> _ACTIVITY_: All lines in the material below that hold "agent" should be found and copied.

> _SUPPLIED MATERIAL_:
:::
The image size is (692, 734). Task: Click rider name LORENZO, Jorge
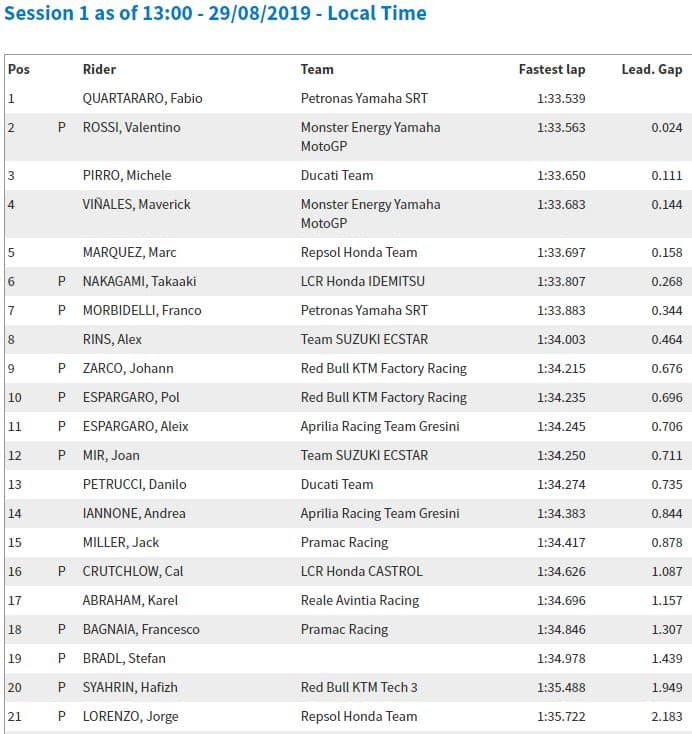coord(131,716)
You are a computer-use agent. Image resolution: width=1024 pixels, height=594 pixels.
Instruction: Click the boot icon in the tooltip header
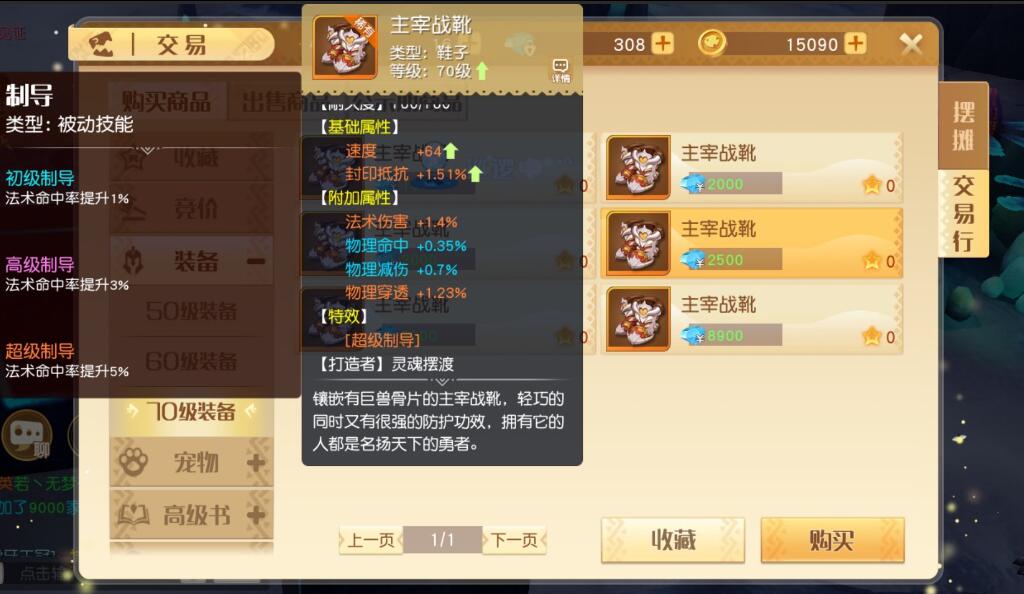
:::
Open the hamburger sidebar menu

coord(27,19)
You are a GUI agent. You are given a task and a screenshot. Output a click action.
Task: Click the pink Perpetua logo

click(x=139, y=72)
:::
> _RESPONSE BELOW_:
You are a computer-use agent. Image resolution: width=1024 pixels, height=594 pixels.
You are a GUI agent. You are given a task and a screenshot. Output a click action.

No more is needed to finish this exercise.